● **What you need to do**
Each line below must be reproduced exactly, though the pictures are to be dropped.

● **Data to process**
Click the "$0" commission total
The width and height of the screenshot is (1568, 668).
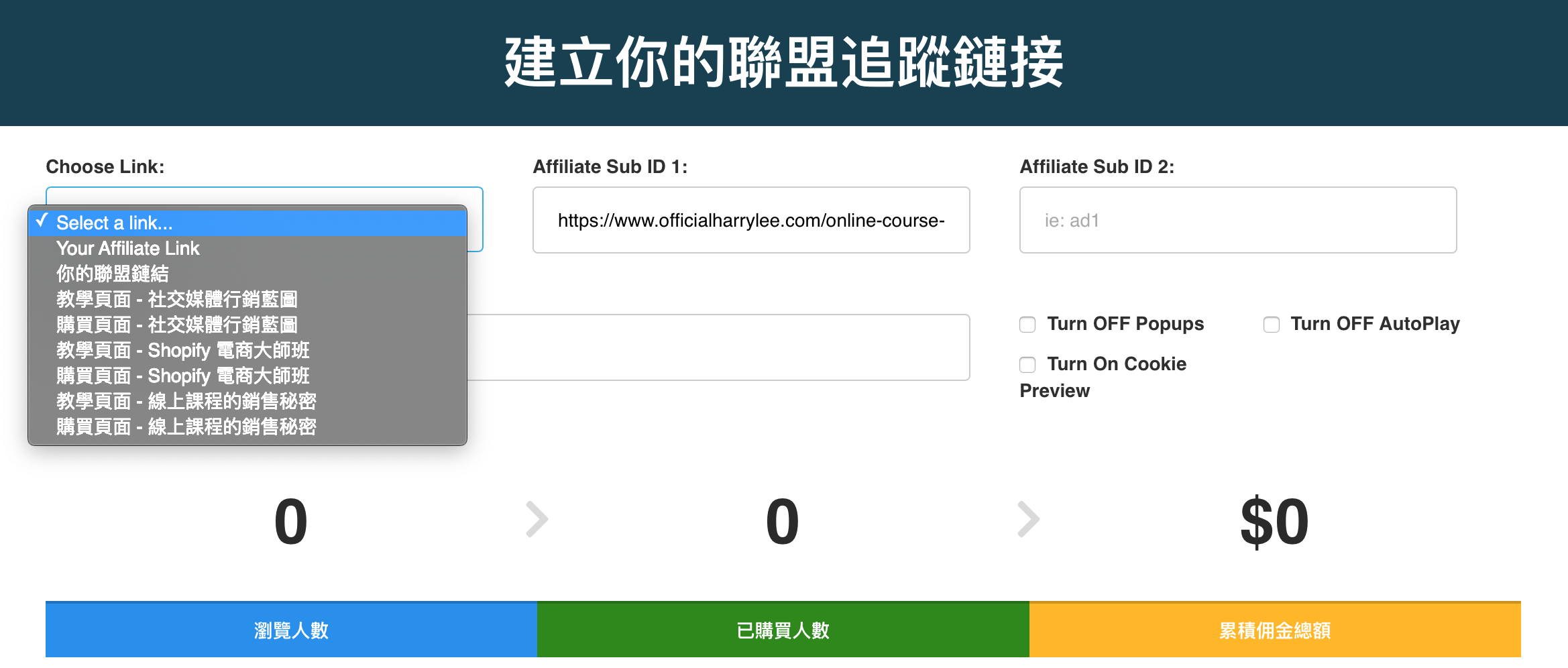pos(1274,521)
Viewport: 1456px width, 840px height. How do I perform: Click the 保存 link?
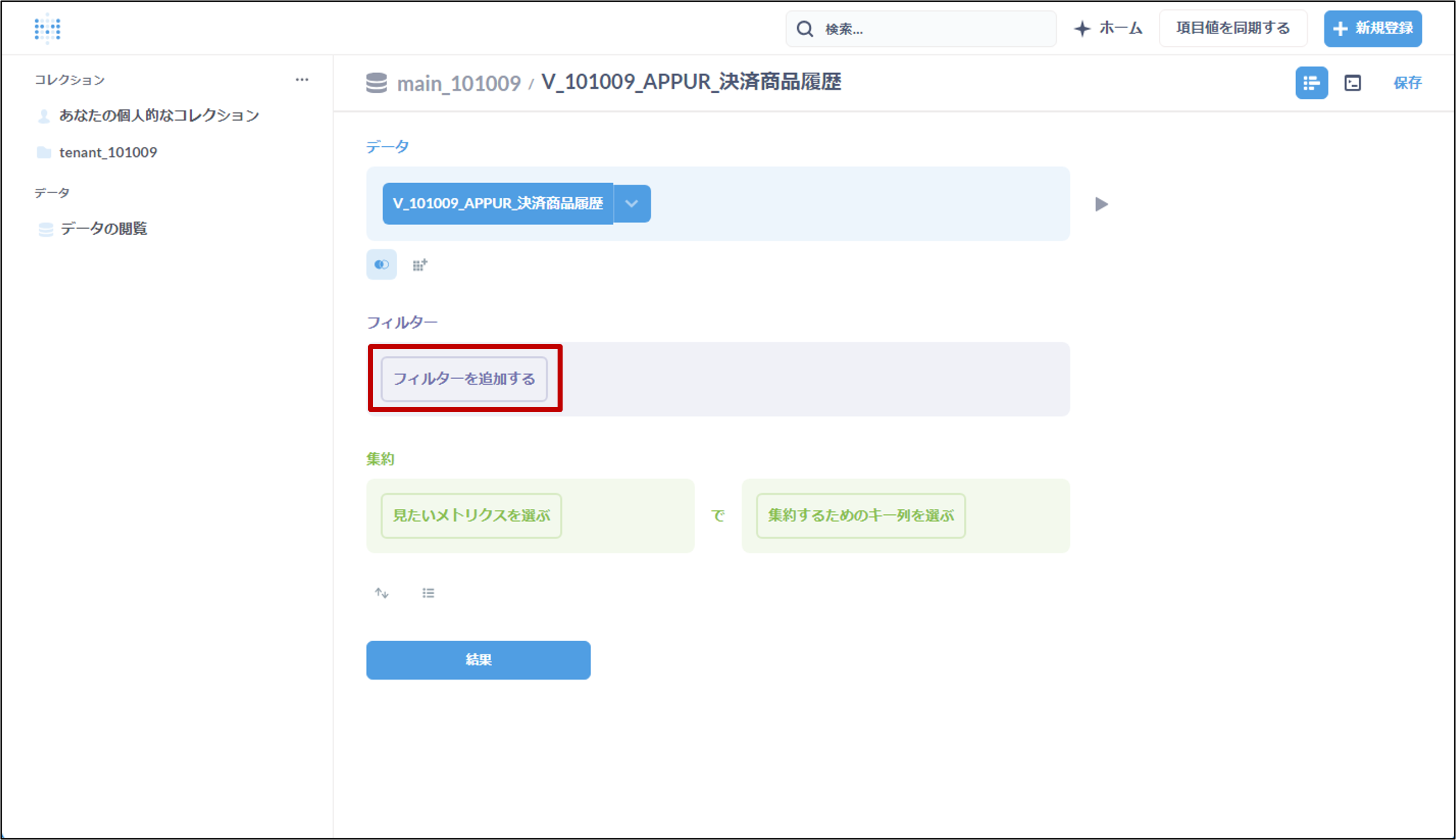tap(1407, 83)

● **Completed exercise**
Click the "$0" commission total
The width and height of the screenshot is (1568, 668).
pos(1274,521)
Viewport: 1456px width, 840px height. How do I perform: Click the 保存 link?
tap(1407, 83)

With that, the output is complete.